BashingWikipedia is nearly as risky as bashing Scientology. I know that I'm going to get barraged by the Wikivangelists—"If an entry's wrong," they'll say, "stop complaining about it and fix it." But if I were truly conscientious, I'd have to stop and edit something almost every time I use Wikipedia. Most people are like Douglas Adams' characters—we resolve firmly to stay and fix it after work then forget the whole episode by lunchtime. Wikipedia is a good first stop to get the basics in a hurry, especially for tech and pop culture topics that probably won't ever make it into Britannica. I'm just careful not to use it to settle bar bets or as source material for an article. I made that mistake exactly once.

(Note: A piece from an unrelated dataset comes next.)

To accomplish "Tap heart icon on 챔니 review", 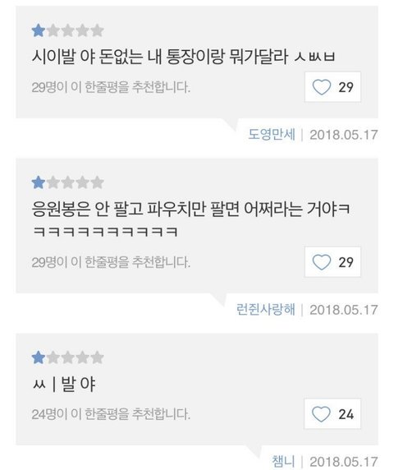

Wikis are a great way to collect group knowledge, but not every reference book in the galaxy will turn into one. A couple of weeks ago, online reports claimed that Microsoft's Encarta decided to wikify its paltry 42,000 entries. Encarta's Editorial Director Gary Alt told me that the truth is prosaic. Readers will be able to submit suggested corrections or improvements to existing entries, but Encarta is not looking for new entries, and the editors will still decide what's worth including.
An elitist encyclopedia like Encarta will never be able to match the breadth or speed of a user-edited reference library, but it's smart to coax readers into helping stretch its inherent advantage—reliability. Alt told me he's hiring all of six people to review and research reader submissions. Unlike the editor of The Hitchhiker's Guide, they'll probably be eating lunch at their desks.